Menurut Boy, pembangunan jembatan dilatarbelakangi masih adanya wilayah pesisir di Riau yang mengalami keterbatasan
akses. Kondisi tersebut berdampak pada mobilitas masyarakat, termasuk akses menuju layanan pendidikan, kegiatan ekonomi, dan pembangunan.
"Kami memilih
Jembatan Merah Putih Presisi, tentunya ini maksud karena kami melihat beberapa data keterisolasian masyarakat di sini yang cukup ekstrem ya, karena di daerah jalur-jalur
pesisir. Sehingga data-data ini sangat berguna bagi kami dan salah satu potensi kerawanan sosialnya itu adalah masalah kurangnya aksesibilitas, baik itu akses pendidikan, akses ekonomi, maupun akses pembangunan yang lainnya," ungkapnya.
Ia menjelaskan, lokasi pembangunan ditentukan melalui asesmen dengan konsep 3P, yakni pemetaan, pengaduan masyarakat, dan prioritas kamtibmas.

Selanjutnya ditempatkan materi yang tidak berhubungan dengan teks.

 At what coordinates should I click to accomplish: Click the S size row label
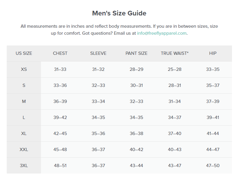click(x=24, y=85)
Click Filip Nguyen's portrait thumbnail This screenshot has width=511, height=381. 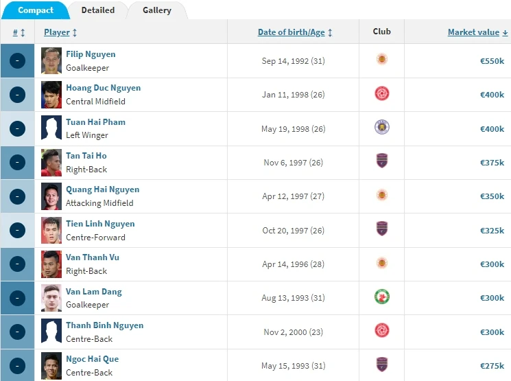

Data diperoleh dari Bhabinkamtibmas, intelijen, laporan masyarakat, pemerintah daerah, serta aspirasi warga melalui program Jumat Curhat dan Jelajah Riau untuk Rakyat.
"80 jembatan ini bukan garis finish. Ini adalah tonggak awal dari pengabdian Polri yang lebih besar untuk Riau. Ini juga bukan merupakan proyek, ini janji pengabdian kami. Delapan dekade ini akan kami teruskan perjuangan Polri untuk memberikan yang terbaik bagi masyarakat," ujarnya.